» Work required
Every line of the data below that holds the string "agent" needs to be reported.

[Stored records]

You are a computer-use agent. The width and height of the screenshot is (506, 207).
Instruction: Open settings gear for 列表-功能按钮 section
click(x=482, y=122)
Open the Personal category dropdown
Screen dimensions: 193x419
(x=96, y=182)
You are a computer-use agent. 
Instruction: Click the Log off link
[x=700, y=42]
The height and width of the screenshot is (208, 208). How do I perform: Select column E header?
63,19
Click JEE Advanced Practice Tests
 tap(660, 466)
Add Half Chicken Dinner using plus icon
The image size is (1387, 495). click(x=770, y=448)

---

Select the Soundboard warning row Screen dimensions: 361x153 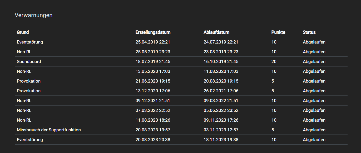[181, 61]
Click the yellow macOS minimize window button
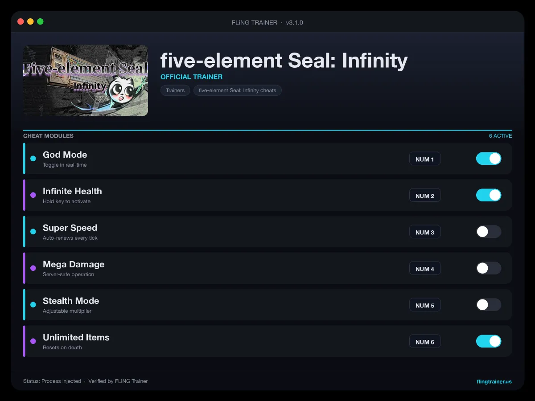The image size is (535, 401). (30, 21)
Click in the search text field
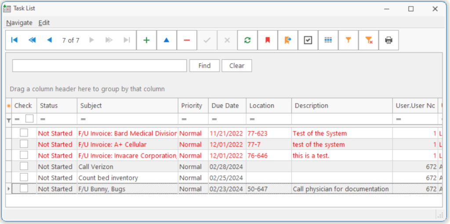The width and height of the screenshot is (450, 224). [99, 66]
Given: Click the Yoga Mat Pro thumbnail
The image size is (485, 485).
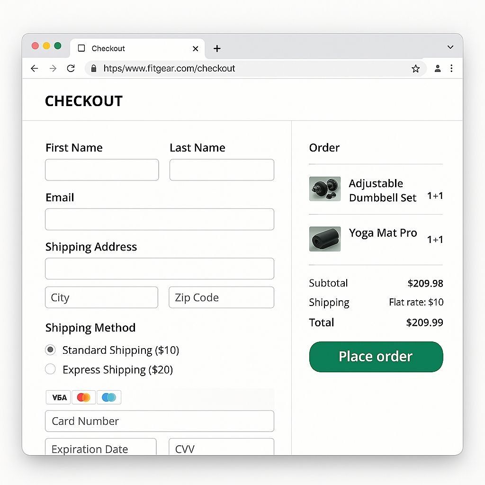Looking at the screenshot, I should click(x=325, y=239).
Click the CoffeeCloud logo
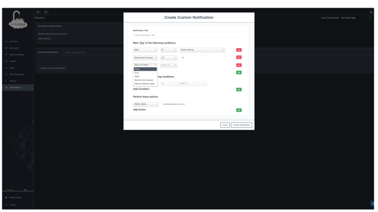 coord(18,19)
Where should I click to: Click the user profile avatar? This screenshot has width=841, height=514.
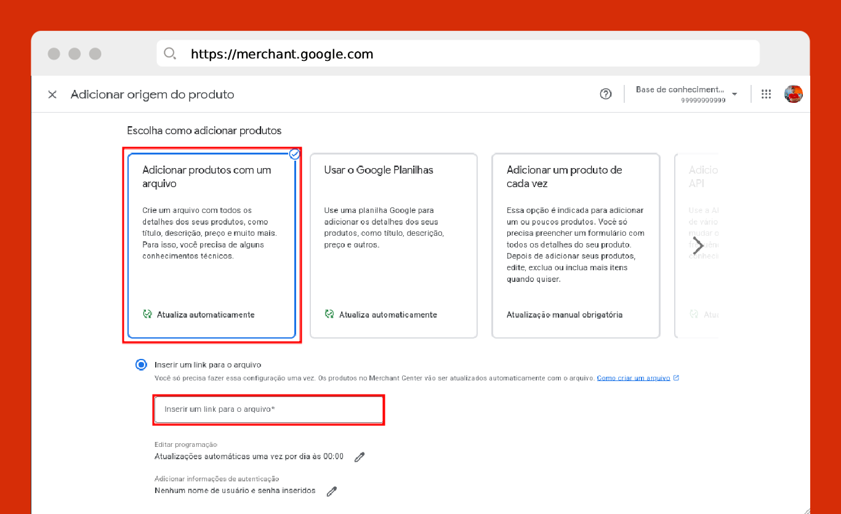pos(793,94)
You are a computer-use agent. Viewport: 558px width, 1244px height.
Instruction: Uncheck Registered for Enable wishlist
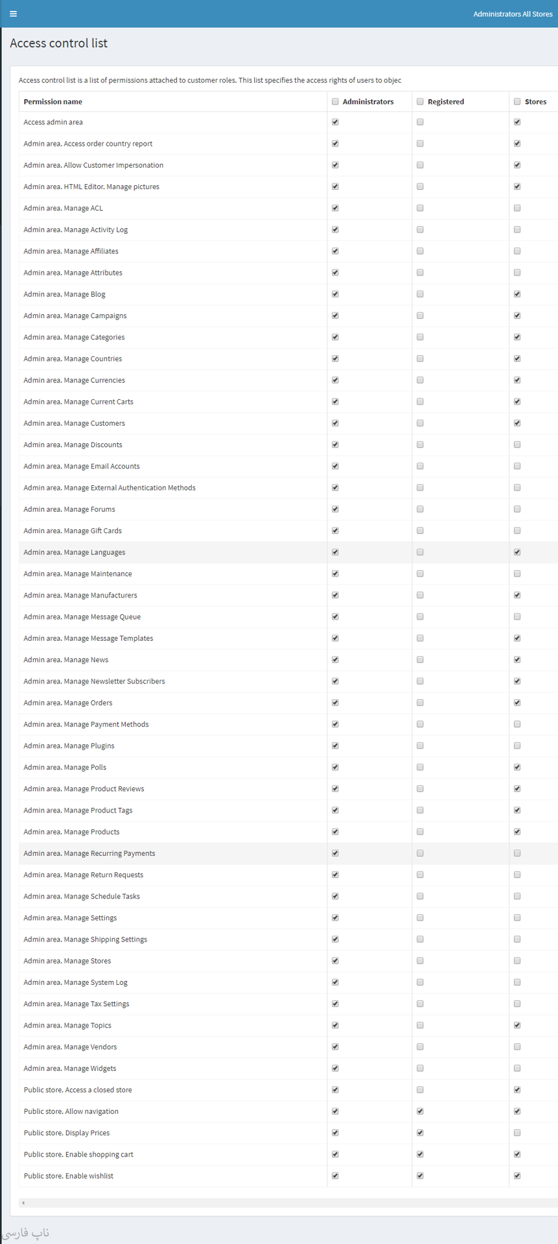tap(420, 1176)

» Written response
You are a computer-use agent. The width and height of the screenshot is (506, 207).
You are a computer-use agent. 
You are a computer-use agent. Viewport: 558px width, 1244px height.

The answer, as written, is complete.